Sunday, February 26, 2012

Parenting in Labor

The Decision to Use Pain Medication in Labor:

For most of us from the very beginning being a mother is hard. It requires you to give of yourself in ways you never dreamed possible. It requires you to make difficult decisions every day. We make these decisions on the best information we have at the time and what we judge as the best balance between our needs and our child's. At the end of the day we need to try to let go of mistakes we may have made and understand we are human and mothering is hard. 

Parenting begins in earnest once we are in labor. The more a woman can stay connected to her baby throughout the process the better she will be able to understand and accept what her body needs to do.

If you decide to use pain medication: "Even if medication becomes necessary later on in labor, the longer a mother can postpone it, the better it will be for the baby and for her and for their recovery afterward. Each hour without it is a step in the right direction." ~  "On Becoming a Family" by T. Berry Brazelton, M.D. (pediatrician)

I love this quote because instead of feeling like a failure if a mom decides at some point in labor she needs pain medication she can focus on the hours she gave to her baby drug free. Mothers need to start mothering with as little guilt in their heart as possible. We will load ourselves down with guilt a plenty in the days, weeks and years of mothering to come.

Labor Pain Medications Affects:  Have you ever wondered how women were able to successfully breastfeed before there were lactation consultants? As much as I love our local lactation consultants and their passion for helping women and babies you need to understand why so many of your friends all needed professional help to achieve what should be a normal biologic function.

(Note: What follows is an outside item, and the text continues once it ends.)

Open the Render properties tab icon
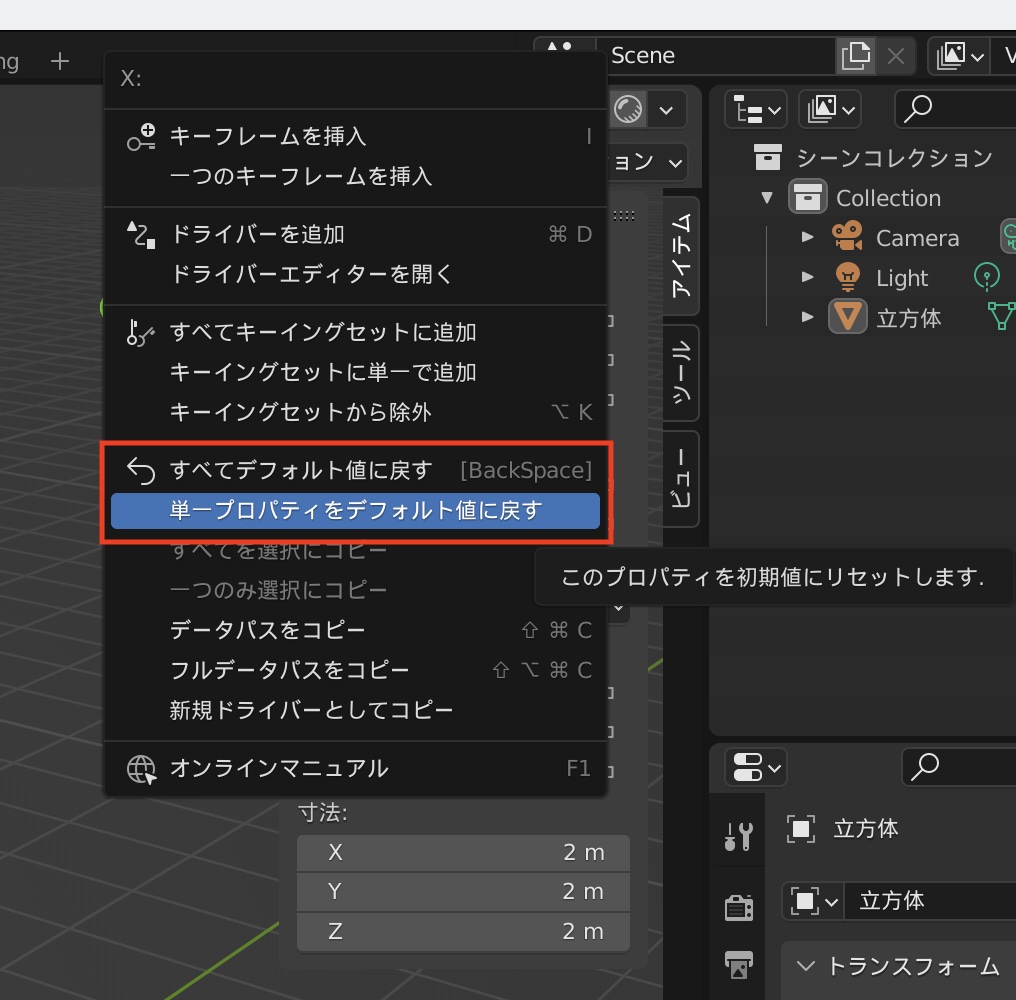This screenshot has height=1000, width=1016. tap(738, 906)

"The evidence that drugs given to relieve labor pain affect breastfeeding outcomes is rapidly accumulating." ~ 'The Impact of Birthing Practices on Breastfeeding' by Linda J. Smith & Mary Kroeger

"For breastfeeding to succeed, the baby must emerge from its internal gestation ready and able to feed, the mother must be able and willing to let her baby feed, and the stages of lactogenesis must proceed normally."  ~ Smith & Kroeger

For many years I have listened to anesthesiologist tell mothers not to worry because an epidural won't affect her baby, doesn't even reach her baby. I wish this were so but the uncomfortable truth is that this has been disproved in studies starting back in 1995.

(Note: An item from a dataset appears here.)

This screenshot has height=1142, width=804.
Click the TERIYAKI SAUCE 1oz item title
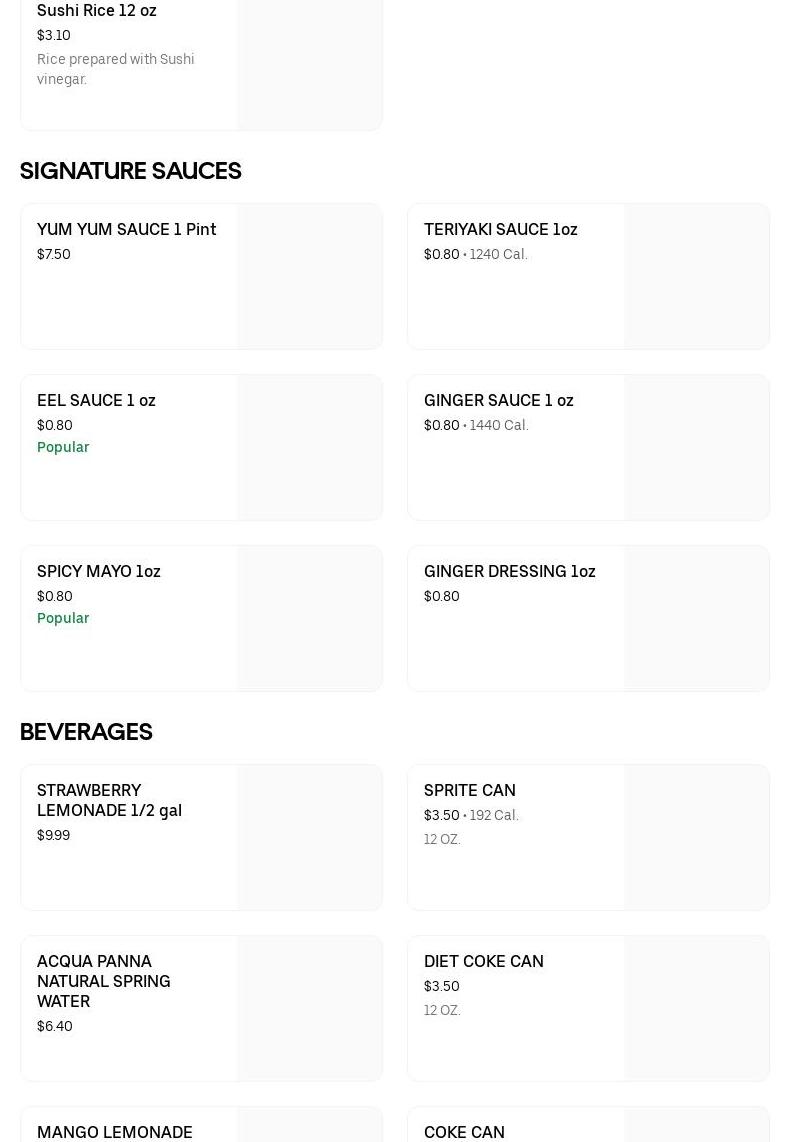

"The route of administration-local, IV, or injected into the epidural space-has less influence on drug transfer to the fetus/infant than previously thought. IV drugs quickly enter the infant blood stream via placental profusion. Local injections also reach maternal circulation in a matter of seconds and are detectable in the newborn's urine at high levels. Injections into the epidural space are quickly detectable in cord blood." 'Impact of Birthing Practices on Breastfeeding'

Did you know that what goes into an epidural are the same drugs that go into an IV for labor pain relief? The only difference is where they are putting it in your body. For you it feels profoundly different but not so much for your baby.